麻疹が流行中、GWは警戒を

国内で、沖縄県を中心に麻疹の感染が拡大しています。厚生労働省は、旅行前に情報を集めてワクチン接種など予防をするように注意を呼び掛けています。
3月に沖縄県で麻疹の感染が報告された後、名古屋でも報告が上がり、感染が拡大しており、警戒が必要です。
麻疹は感染力が非常に強いと言われています。

空気感染(飛沫核感染)が主な感染経路です。麻しん患者が咳やくしゃみをすると、周囲に麻しんウイルスを含んだしぶきが飛び散り、しぶきが乾燥してウイルスがしばらく空気中を漂います。このウイルスを含んだ空気を吸った人たちに感染する恐れがあります。その他に飛沫感染、接触感染もあります。感染力はきわめて強く、麻しんの免疫がない集団に1人の発症者がいたとすると、12~14人の人が感染するとされています(インフルエンザでは1~2人)。不顕性感染(感染はしても発症しない=症状が出ない)はほとんどなく、感染した人の90%以上が発症します。周りへ感染させる期間は、症状の出現する1日前(発しん出現の3~5日前)から発しん消失後4日くらいまで(または解熱後3日くらいまで)とされています。

東京都感染症情報センター麻疹Q&Aより引用

麻疹の症状は、発熱・全身の発疹・咳、鼻水等が挙げられます。

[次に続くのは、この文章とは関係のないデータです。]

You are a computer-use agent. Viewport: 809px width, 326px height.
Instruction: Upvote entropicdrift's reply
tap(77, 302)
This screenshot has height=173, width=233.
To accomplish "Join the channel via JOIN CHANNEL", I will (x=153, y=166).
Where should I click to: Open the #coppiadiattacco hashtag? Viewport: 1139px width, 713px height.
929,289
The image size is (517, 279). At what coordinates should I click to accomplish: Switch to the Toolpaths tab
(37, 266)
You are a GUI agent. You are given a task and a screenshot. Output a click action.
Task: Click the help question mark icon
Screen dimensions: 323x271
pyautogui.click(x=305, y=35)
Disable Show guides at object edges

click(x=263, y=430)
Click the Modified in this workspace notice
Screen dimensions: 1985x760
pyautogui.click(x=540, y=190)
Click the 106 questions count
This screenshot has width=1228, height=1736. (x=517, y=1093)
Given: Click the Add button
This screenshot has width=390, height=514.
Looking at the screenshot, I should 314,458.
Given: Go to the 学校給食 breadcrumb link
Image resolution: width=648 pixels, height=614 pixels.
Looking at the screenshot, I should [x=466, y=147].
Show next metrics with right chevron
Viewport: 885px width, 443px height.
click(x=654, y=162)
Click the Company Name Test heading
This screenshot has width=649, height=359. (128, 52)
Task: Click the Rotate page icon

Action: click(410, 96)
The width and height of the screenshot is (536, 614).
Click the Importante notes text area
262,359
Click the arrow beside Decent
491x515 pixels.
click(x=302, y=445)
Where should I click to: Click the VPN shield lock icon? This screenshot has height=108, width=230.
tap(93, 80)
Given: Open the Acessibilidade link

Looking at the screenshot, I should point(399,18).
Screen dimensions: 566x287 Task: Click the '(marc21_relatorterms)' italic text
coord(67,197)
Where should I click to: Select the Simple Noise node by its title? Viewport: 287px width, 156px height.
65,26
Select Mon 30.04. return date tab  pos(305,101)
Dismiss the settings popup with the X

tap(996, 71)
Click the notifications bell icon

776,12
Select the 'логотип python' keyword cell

38℃ぐらいの発熱や風邪症状が続き、39℃を超えると発疹が現れます。感染すると全身の免疫力が低下し様々な合併症の危険性もあります。
もし、感染が疑われる場合は、病院などに受診せずに近くの保健所などに連絡をして、指示を仰ぐようにしましょう。不用意に外出してしまうとさらに感染を広げてしまう恐れがあるからです。

ゴールデンウィーク期間は、多くの人が旅行や遊びに出かけると思います。そこで、感染してしまう恐れがありますので、もし麻疹と思われる症状が出た場合は二次感染を広げないように適切な対応を取るように心がけましょう。